第12話 『世界の扉』
全国大会優勝から一週間。
《スイーツアカデミー》の校門には、横断幕が掲げられていた。
――祝・全国制覇。
校内はお祭り騒ぎ。
でも、小春の胸の奥は静かだった。
(世界……)
それは夢の言葉だったはずなのに、
今は“現実”として目の前にある。
◇
龍星先生が二人を呼び出す。
「正式に決まった」
差し出された書類。
世界大会の招待状。
開催地――フランス・パリ。
会場は、歴史ある国際コンクール。
世界各国の若きパティシエが集う舞台。
龍星先生の目は真剣だ。
「ここからは、技術だけじゃ勝てない」
「文化、感性、哲学」
「全部が問われる」
ルイが静かに頷く。
小春は、書類を握りしめる。
震えているのは、怖さか、興奮か。
◇
数日後。
出発前の壮行会。
その場に、意外な人物が現れる。
「久しぶりだな」
振り向いた先。
神崎。
「俺も行く」
会場がざわつく。
「別枠推薦。
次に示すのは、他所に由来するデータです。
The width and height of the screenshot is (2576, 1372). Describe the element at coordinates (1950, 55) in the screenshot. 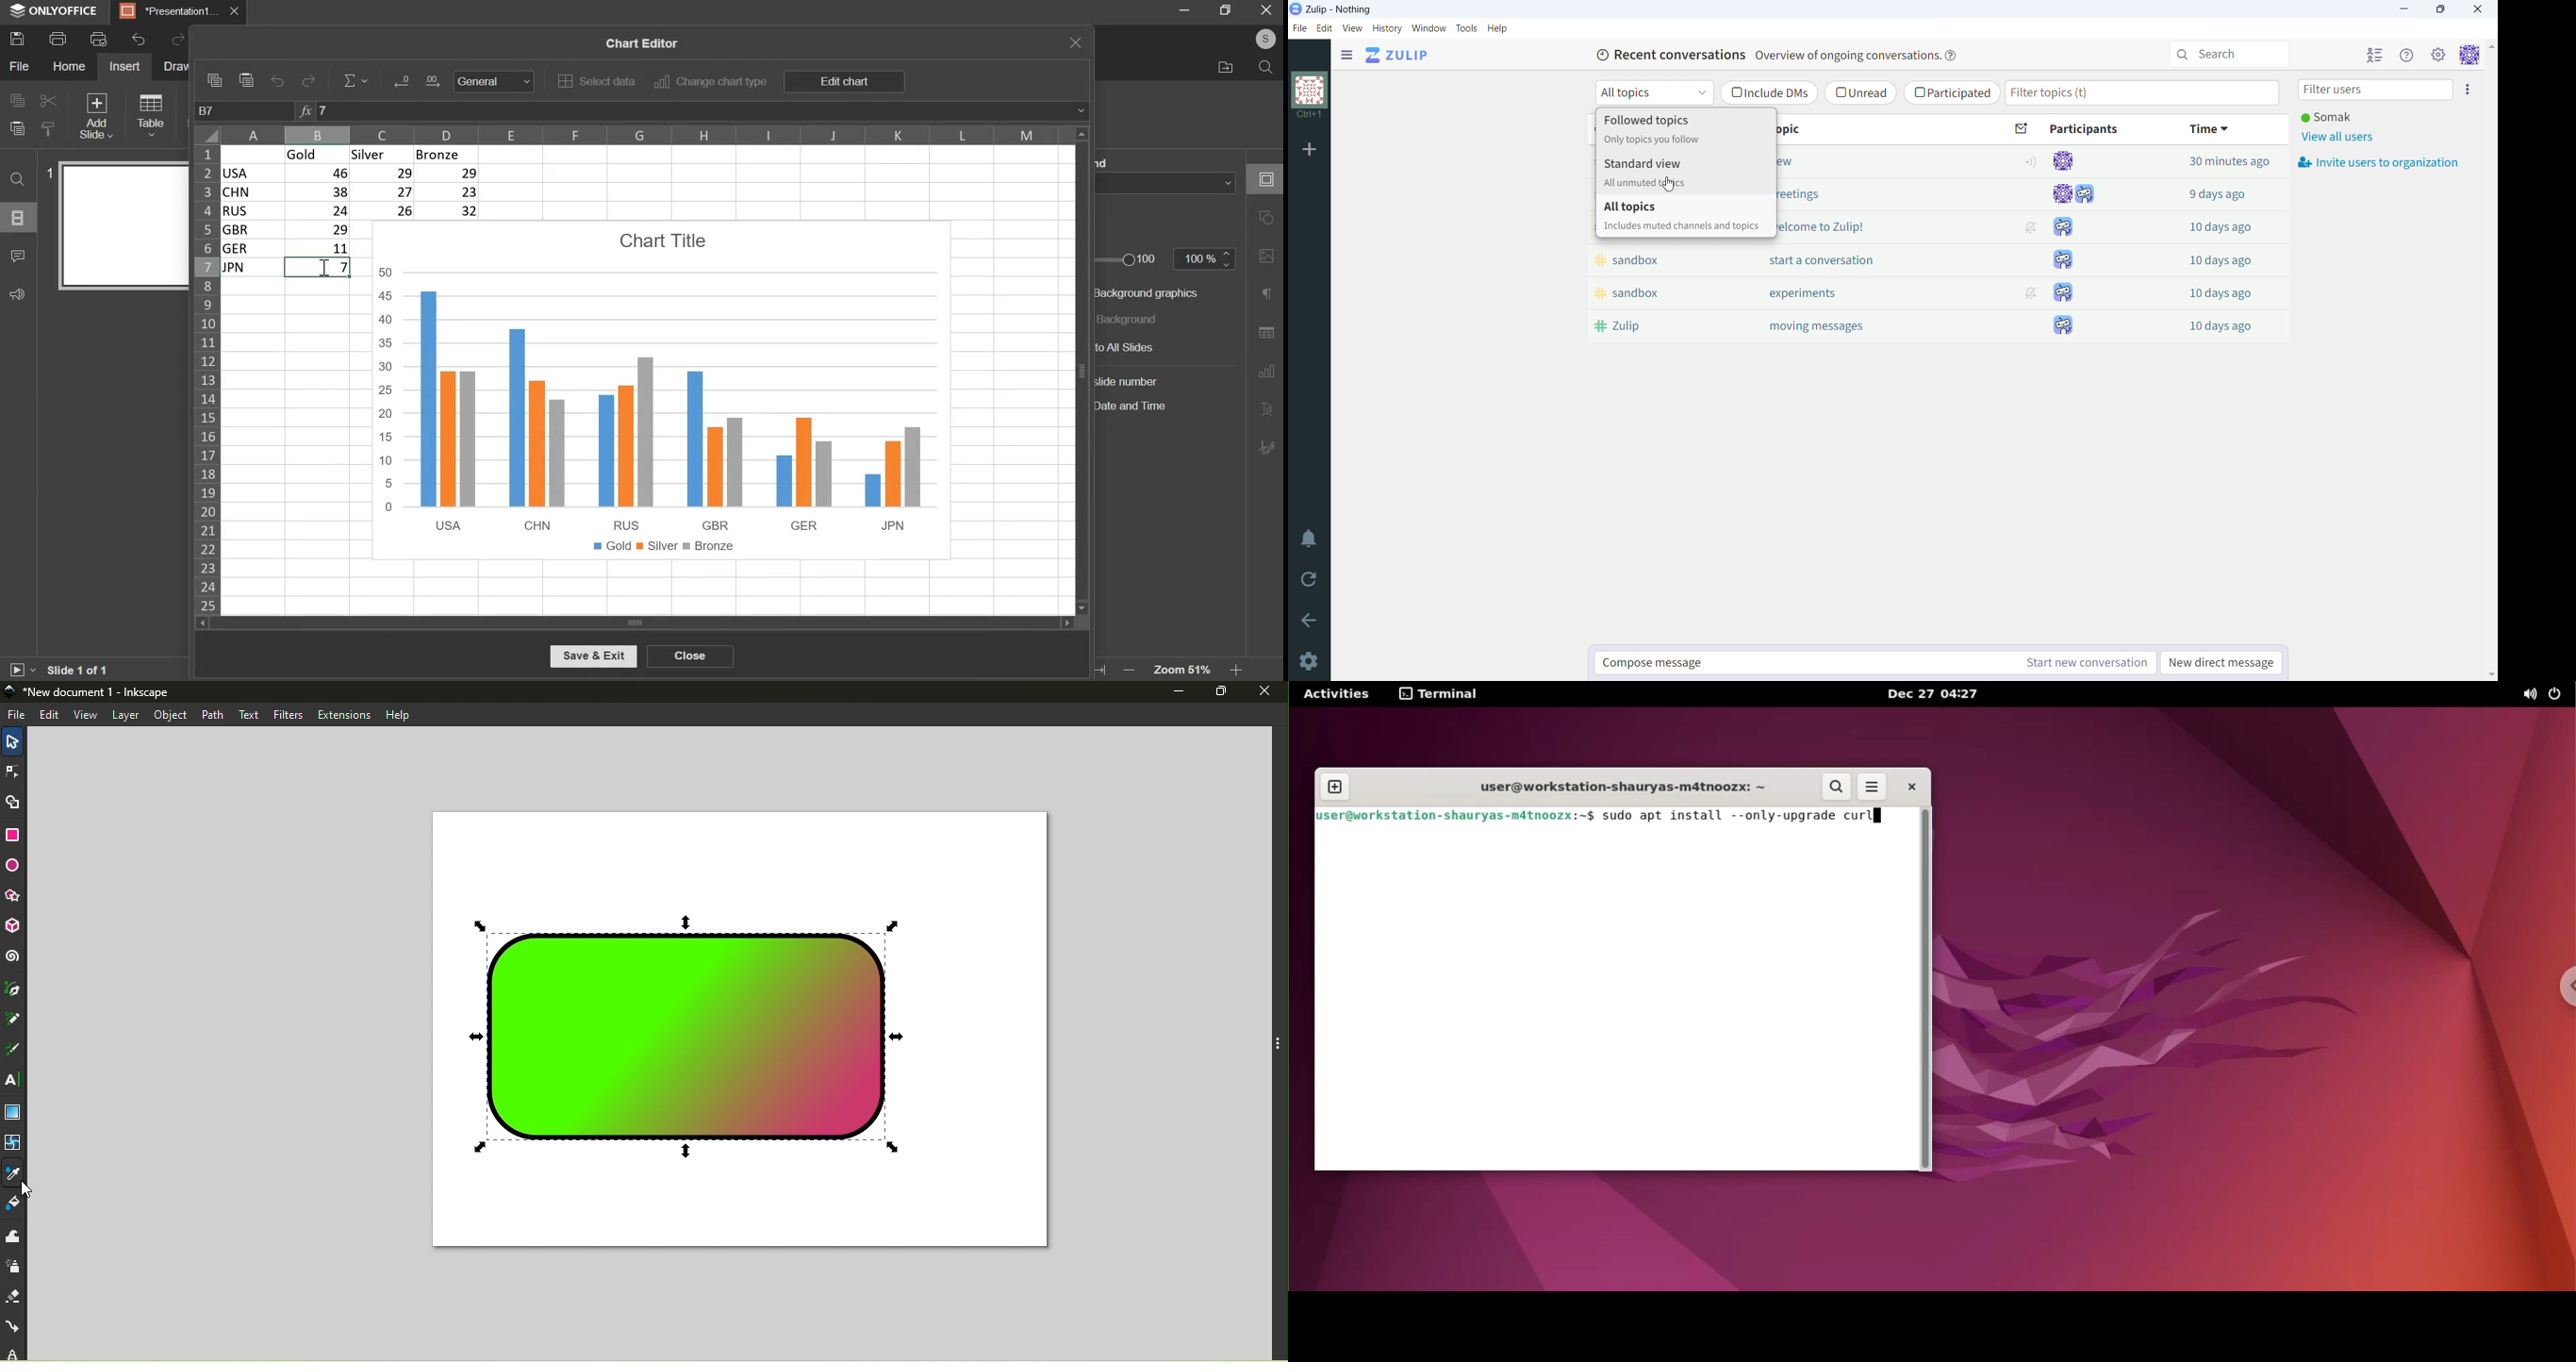

I see `help` at that location.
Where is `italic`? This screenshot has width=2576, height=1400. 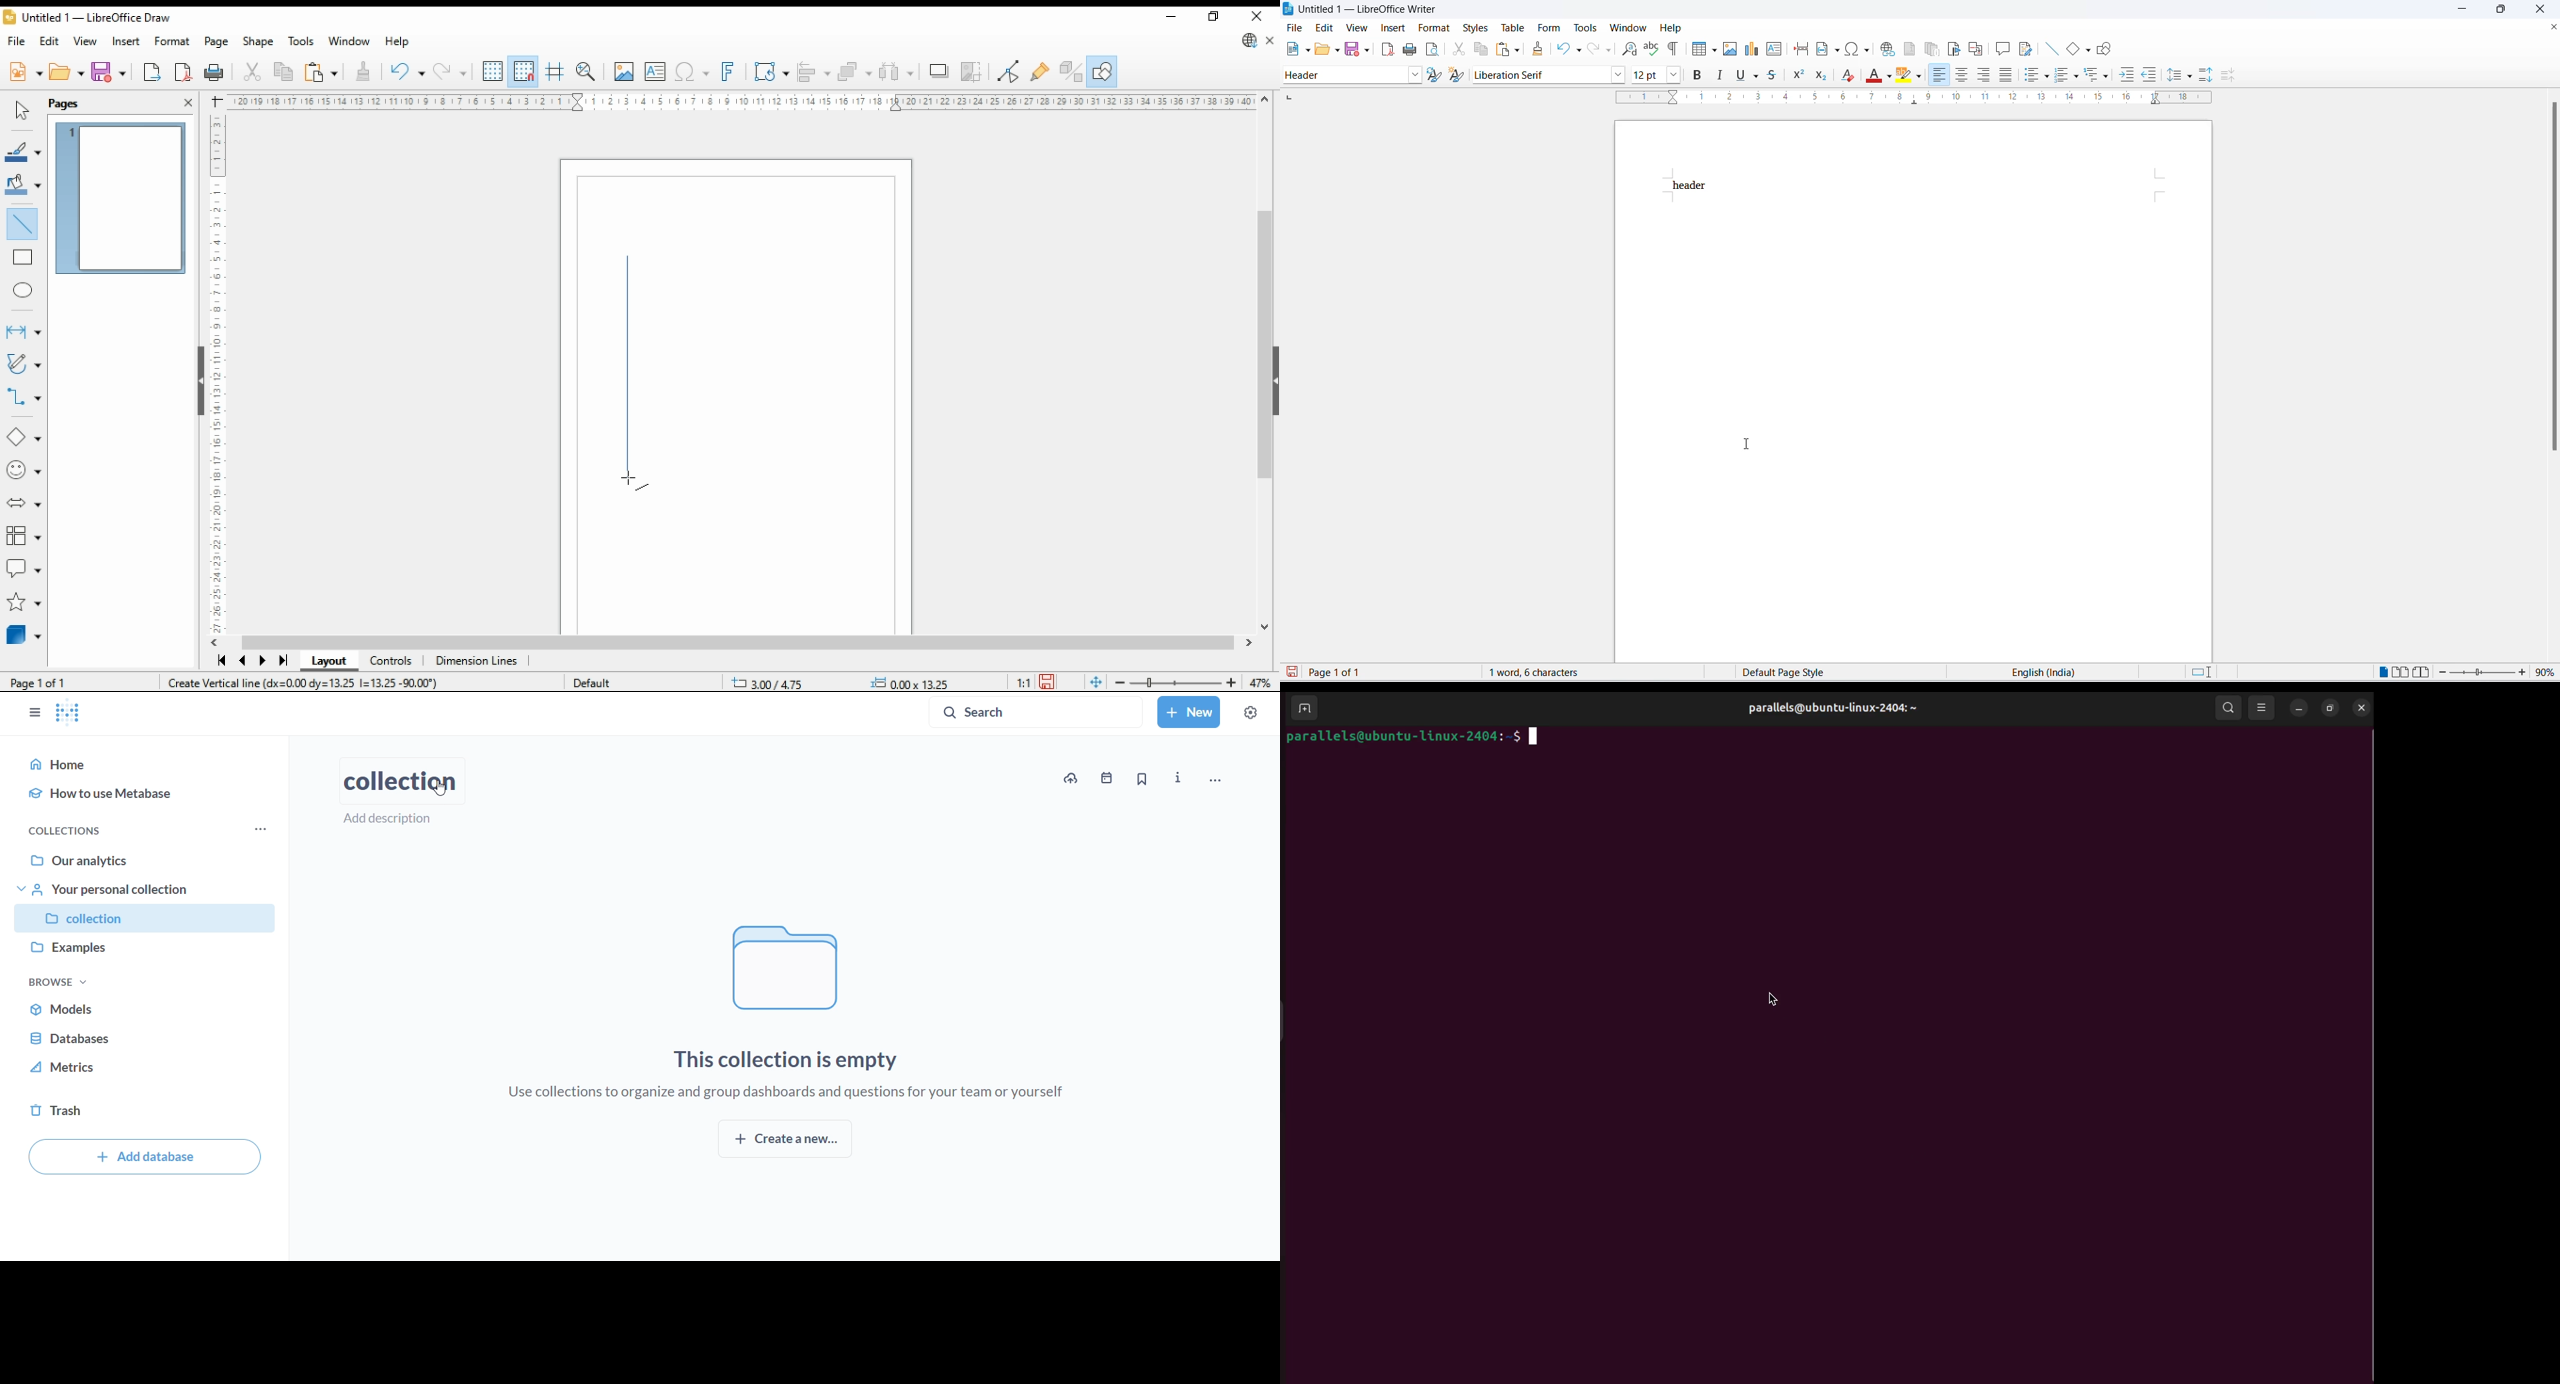 italic is located at coordinates (1720, 75).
フランス校代表としてな」
余裕の笑み。
「決着は、世界で」
ルイの目が燃える。
「望むところだ」
◇
夜。
屋上。
小春は一人、風に当たっていた。
街の灯りが遠くに揺れる。
「考え事か」
振り向くと、ルイ。
「ちょっとだけ」
小春は笑う。
「世界って、遠いですね」
「もう目の前だ」
「そうなんですけど……」
言葉が詰まる。
怖い。
自分が通用しなかったらどうしよう。
ルイの足を引っ張ったら。
その時。
「一ヶ原」
真剣な声。
「お前がいなきゃ、俺はここにいない」
小春の心臓が止まりそうになる。
「壊れてもいいって、教えたのはお前だ」
「原点を思い出させたのも」
夜風が、静かに吹く。
「だから、隣にいろ」
まっすぐな視線。
胸が、ぎゅっとなる。
(わたし……)
もう誤魔化せない。
これは尊敬じゃない。
憧れでもない。
「……はい」
小さな返事。
でも精一杯の想い。
◇
出発当日。
空港。
仲間たちが見送りに来ている。
ルナが腕を組んで立つ。
「絶対優勝してこい」
強気な声。
でも目は、優しい。
「次はうちも行くから」
小春は笑う。
「待ってます」
◇
飛行機が離陸する。
雲の上。
小春は窓の外を見つめる。
ルイが隣で静かに言う。
「世界は甘くない」
「はい」
「でも」
一瞬、間。
「甘くしてやる」
小春は吹き出しそうになる。
でもその横顔は、本気だった。
◇
パリ到着。
石畳の街。
甘いバターの香り。
そして、会場前。
各国の旗が並ぶ。
その中に、日本の旗。
小春は深呼吸する。
「ここが……世界」
その時、背後から英語が飛ぶ。
「So, you are the Japanese champions?」
振り向く。
金髪の青年。
鋭い青い目。
「I’m Leo Martin. France representative.」
世界王者候補。
その名は、レオ・マルタン。
彼は微笑む。
「Welcome to the real stage.」
本物の舞台へようこそ。
ルイが一歩前に出る。
「負けない」
英語で短く。
レオは笑う。
「Good. I hate boring battles.」
世界は広い。
甘さも、苦味も、桁違い。
でも――
小春は隣を見る。
怖いけど、逃げない。
恋も、夢も、
全部抱えて。
世界一への物語が、今、本当に始まる。